Recovery of valuable minerals from acid mine drainage using thermally activated cryptocrystalline magnesite

Abstract

Acid mine drainage (AMD) is a biorecalcitrant and toxic wastewater matrix that causes serious environmental, ecotoxicological, carcinogenic, and socio-economic stresses. It is typically encountered in countries with strong mining industry, including South Africa, the USA, Canada, and China. In recent decades, acid mine drainage (AMD) has been a topical issue of prime concern, primarily due to the magnitude of its environmental, ecotoxicological, health,and socio-economic impacts. Mining activities are notorious for their environmental footprint and AMD is the acidic water effluent that typically originates from metal (primarily gold) and coal mines. The problem persists in numerous countries with a strong mining industry. Even though AMD has a low to very low (acid) pH, it also contains dissolved toxic metals (e.g. copper and iron), both causing detrimental effects to receiving aquatic ecosystems. Practical and cost-effective solutions for the prevention of negative impacts and particularly for its treatment at large scale has yet to be introduced. Traditionally, active (driven by frequent input of chemicals, energy, and equipment) and passive (typically based on oxidation or reduction) treatment technologies have been employed. Active systems tend to be more efficient than passive ones in contaminants removal; however, at the expense of process complexity, cost, and energy consumption. More recently, and under the circular economy concept, the recovery of valuable minerals from AMD has been a topical issue of prime interest particularly for mine dominated regions that produce highly concentrated AMD. In light of the above, AMD in South Africa is rich in elevated levels of Al, Fe, Mn and sulphate amongst miniscule levels of heavy metals, metalloids, rare earth metals and radionuclides.

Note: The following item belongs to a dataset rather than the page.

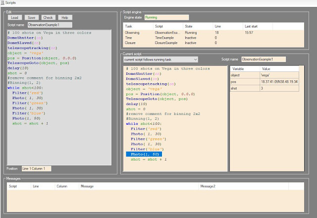The width and height of the screenshot is (317, 218).
Task: Open Help from the Edit panel
Action: click(64, 17)
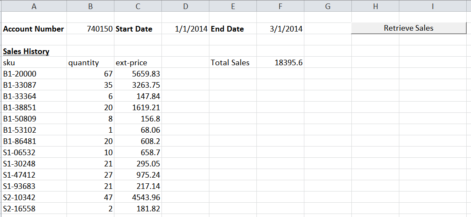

This study was developed with the aim of using activated magnesite for the recovery of Al, Fe, Mn, and sulphate from AMD. Batch experimental procedures were used to fulfil the goals of this study, specifically the one factor at a time (AFAAT) whereby one factor was varied with the rest fixed. The optimised parameters include contact time, and feed stock dosage on the recovery of valuable minerals. The metals were recovered through sequential and fractional precipitation at varying pH gradients. The obtained results were analysed using the state of the art analytical techniques, such as Inductively coupled plasma mass spectrometry (ICP-MS), Gallery™ Plus Discrete Analyzer photo spectrometer, HANNA Multi-parameter probe, Inductively coupled plasma - optical emission spectrometry (ICP-OES), Fourier transform infrared spectroscopy (FTIR), X-ray diffraction (XRD), and X-ray fluorescence (XRF), which were used along with a high resolution scanning electron microscope (HR-SEM) coupled with energy dispersive X-Ray spectroscopy (EDS). The pH Redox Equilibrium (in C language) (PHREEQC) was used to substantiate aqueous and solids experimental results. The experiments were conducted in triplicate and results were reported as mean values. The samples were analysed in an ISO/IEC 17025:2017 accredited laboratory, i.e., at Magalies Water Services Laboratory, Brits, North West, South Africa.

Findings from this study confirmed the feasibility of recovering Al, Fe, Mn and sulphate from real AMD and their relativity to solution pH. PHREEQC confirmed that prevalent species existed as di-valents, tri-valents, and oxyanions in aqueous solution. The sensitivity study registered Fe to have been recovered at pH ≥ 3 - 3.5, gypsum at pH ≥ 4 - 9, Al at pH ≥ 6.5, Mn at pH ≥ 9.5, Cu at pH ≥ 7, Zn at pH ≥ 8, Pb at pH ≥ 8 and Ni at pH ≥ 9. Essentially, greater than 99% removal efficiency was achieved for all the metals (Al Fe and Mn) for given pH regimes except for sulphate that attained 40% removal efficacy. Other metals such as Zn, Cu, Ni, and Pb were also removed from AMD. The reduction of chemical species in the treated AMD further confirmed the attenuation of chemical species. This corroborated the sludge results. The experimental results corroborated the geochemical modelling and characterisation results. The fate of chemical species were verified using a synergy of HR-SEM equipped with EDS and PHREEQC amongst other analytical techniques. Lastly, but not least, the PHREEQC geochemical model suggested that chemical species were removed as (oxy)-hydroxides, (oxy)- hydro-sulphates, and metals hydroxides. Ca and SO₄²- were removed as gypsum (CaSO₄·2H₂O) and Pb, Fe, and Al as hydroxyl sulphate minerals. Mg formed a complex of MgSO4 in solution and it was removed as Mg(OH)2 at pH ≥ 9.5. Overall, this study proved the pragmatism and feasibility of recovering valuable minerals from AMD. Finally, feasible and practical avenues for minerals harvesting from AMD for potential valorisation and beneficiation were confirmed and scientifically proven. Future research studies should focus on the enhancement of the purity of minerals recovered from AMD and the beneficiation of the product water for drinking purposes.